Under the Rules of Appellate Procedure, an appellee's brief is due thirty days after the appellant's brief is filed. See Tex. R. App. P. 38.6(b). Courts of appeals are required to give parties at least twenty-one days notice of the submission date of a cause. See id. 39.9. While this Court does not have formal local rules of procedure, we have issued a memorandum setting out general rules to be followed when practicing before the Court. See Memorandum on Practice Before the Court of Appeals for the Third District of Texas. This Court does not permit the filing of motions for extension of time to file an appellee's brief. See id. at note 59; see also Tex. R. App. P. 38.6(d). An appellee's brief may be filed without leave of court at any time, but "[t]he appellee's failure to file a brief will not delay submission or decision of an appeal." See Memorandum at note 59.

While Scott may have been pressed for time during the end of April, when he began to take steps to review the supplemented record, he had three months' notice of the filing of Ingram's brief, almost two months' notice of the submission date, and more than one month's notice that the record was incomplete.
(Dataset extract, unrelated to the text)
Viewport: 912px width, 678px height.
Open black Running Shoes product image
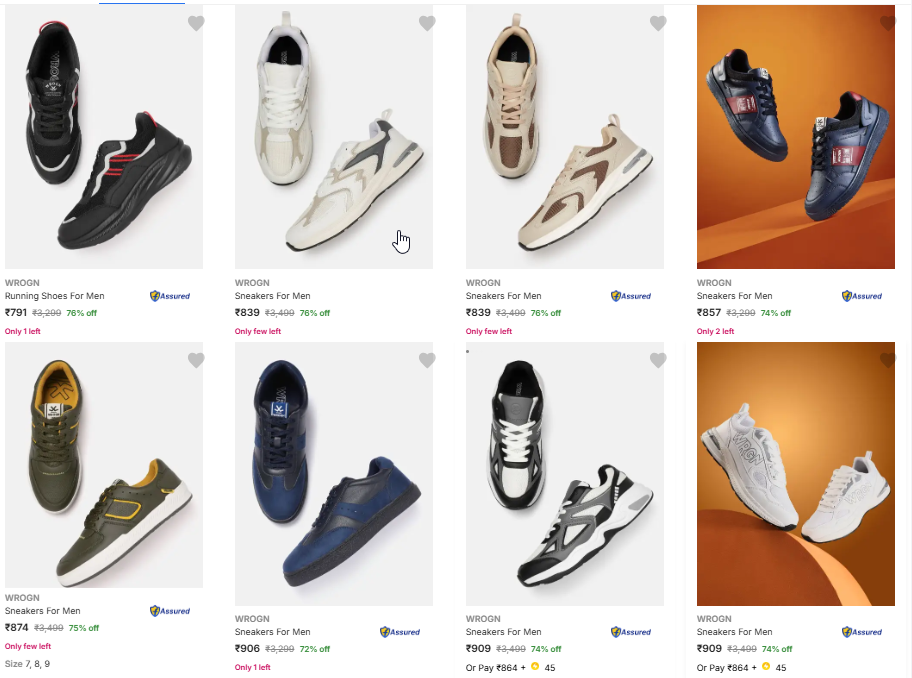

We believe this was sufficient notice and time for Scott to complete his brief. We are not obligated to delay the decision of an appeal in anticipation of untimely filings. See id.



Did the district court err in granting Scott's motion for summary judgment?

Ingram is an inmate in the custody of the Department. He sued Scott in Scott's personal and official capacities, alleging Scott was violating section 501.008 of the Texas Government Code, (2) which governs the Department's development of a system to handle inmate grievances. See Tex. Gov't Code Ann. § 501.008 (Tex. 1998). Ingram filed a brief in support of his petition for writ of mandamus and attached to his brief twenty-six exhibits, mainly consisting of denied inmate grievances.

Scott and Ingram both moved for summary judgment. The trial court granted Scott's motion, dismissing Ingram's claims. Ingram appeals, arguing the court erred (1) in granting Scott's motion, (2) in not granting Ingram's motion for summary judgment, and (3) in not compelling Scott to comply with Ingram's discovery requests.



Standard of Review

A mandamus action initiated in a trial court is subject to appeal as any other civil suit. See Anderson v. City of Seven Points, 806 S.W.2d 791, 792 n.1 (Tex. 1991); University of Tex. Law Sch. v. Texas Legal Found., 958 S.W.2d 479, 481 (Tex. App.--Austin 1997, no pet.).